Assigned task: Within the entries below, output exactly the lines between the line containing "Task: Open the 流量 tab in navigation" and the line containing "Select the 进销存 (Inventory) sidebar icon", inclusive, and omit any picture.

Data provided:
....

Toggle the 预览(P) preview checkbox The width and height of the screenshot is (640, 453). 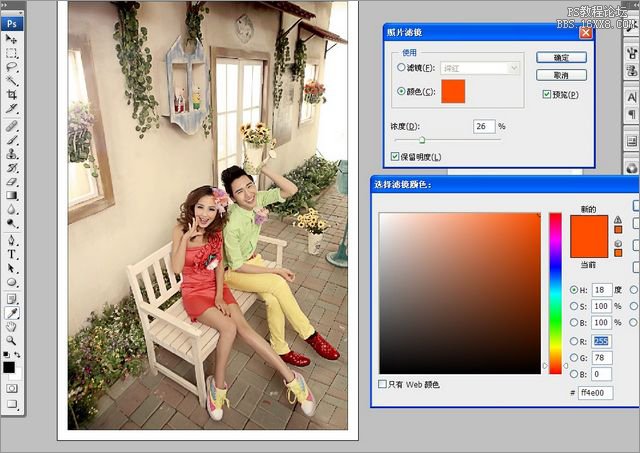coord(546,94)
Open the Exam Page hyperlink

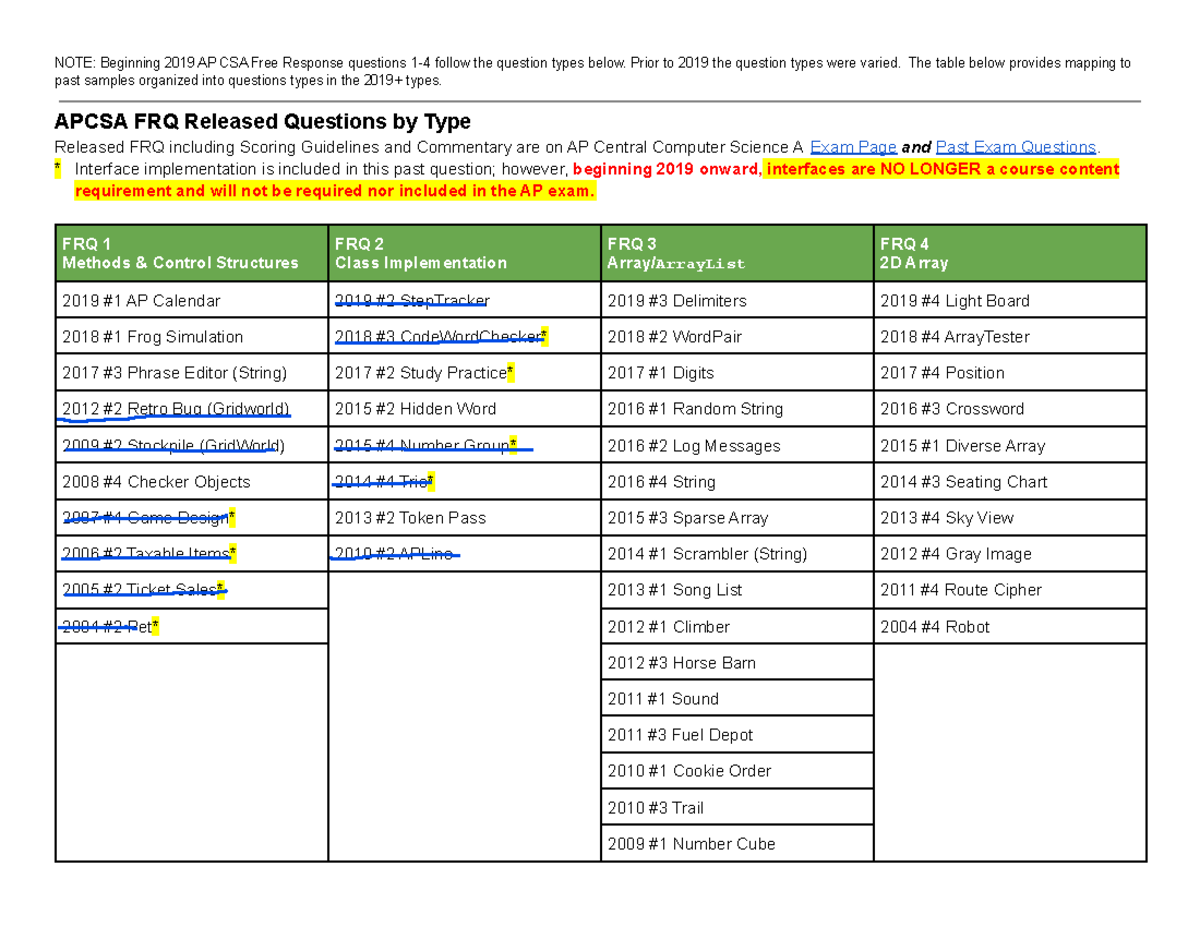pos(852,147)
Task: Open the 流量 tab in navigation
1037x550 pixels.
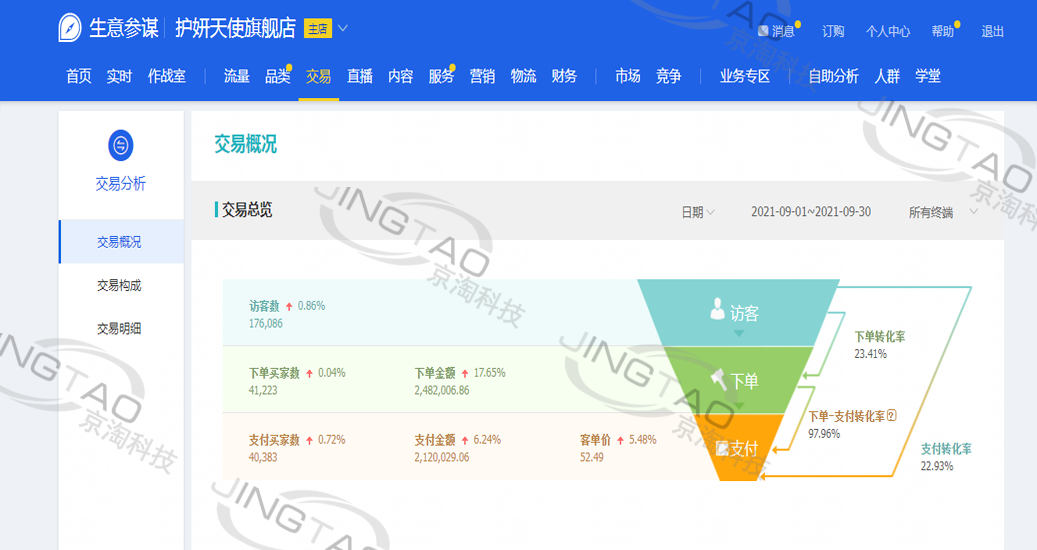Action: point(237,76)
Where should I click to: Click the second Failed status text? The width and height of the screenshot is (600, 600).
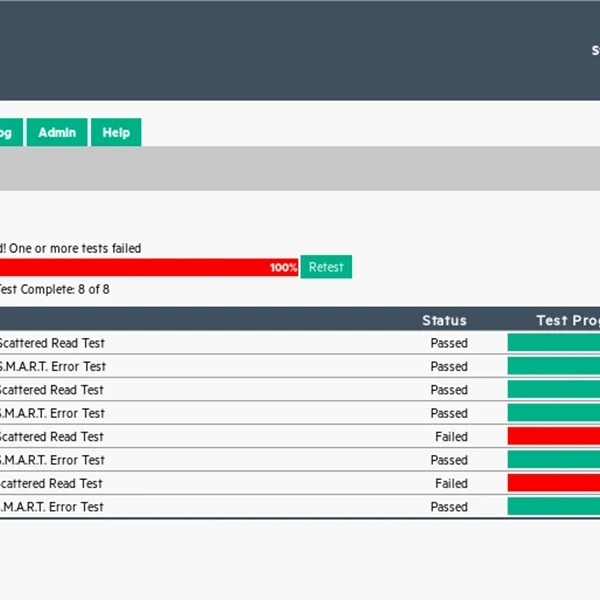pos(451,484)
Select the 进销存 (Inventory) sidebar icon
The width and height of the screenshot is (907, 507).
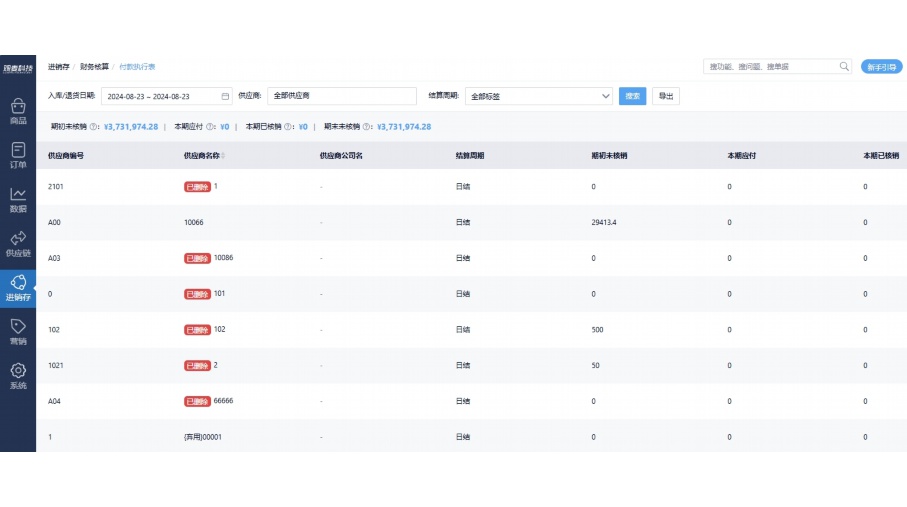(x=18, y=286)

....

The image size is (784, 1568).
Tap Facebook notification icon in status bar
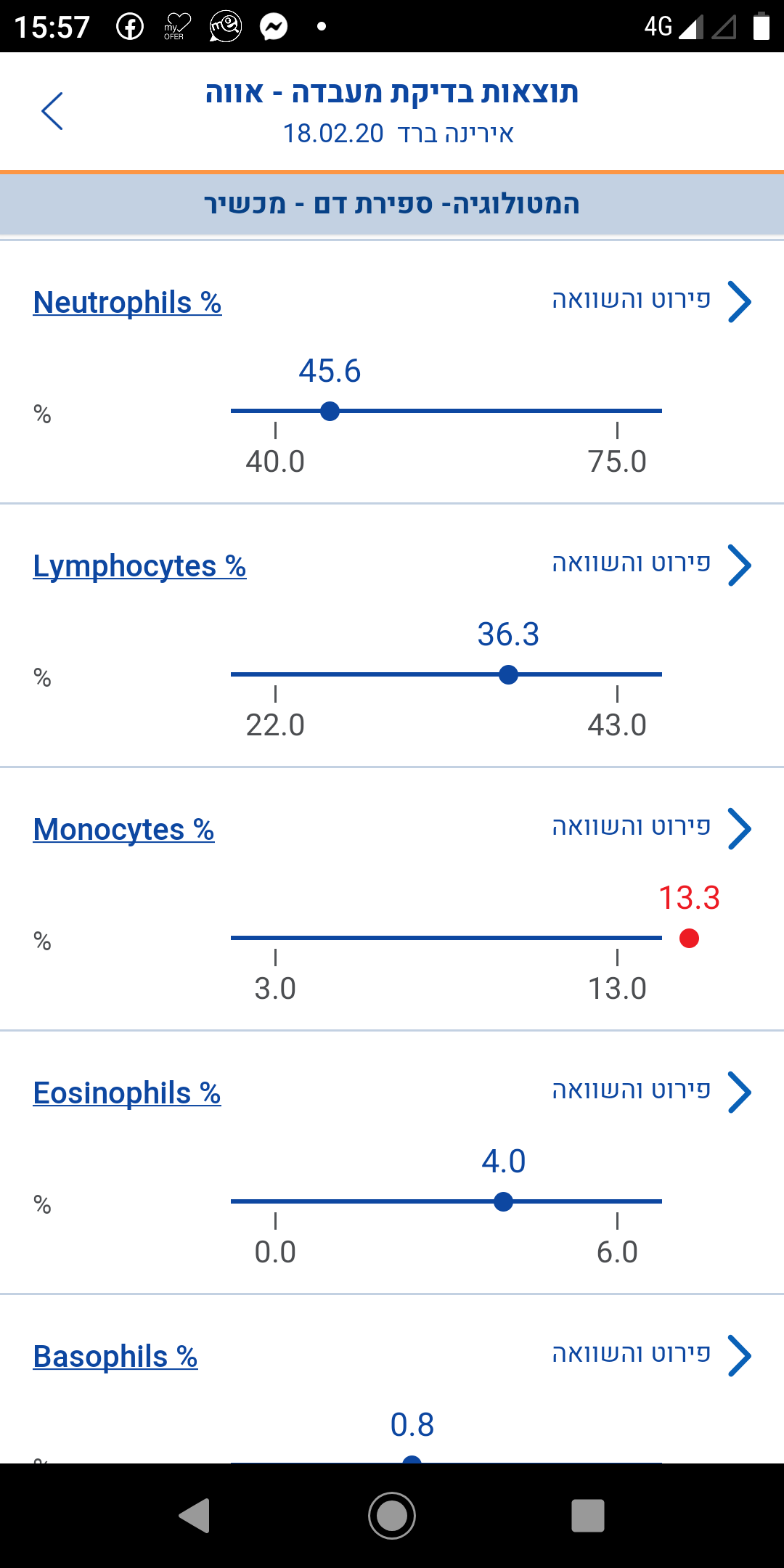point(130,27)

....

Your response:
Task: Open the 流量 tab in navigation
1037x550 pixels.
Action: point(237,76)
Where should I click to: Click the second Failed status text? The width and height of the screenshot is (600, 600).
pos(451,484)
Select the 进销存 (Inventory) sidebar icon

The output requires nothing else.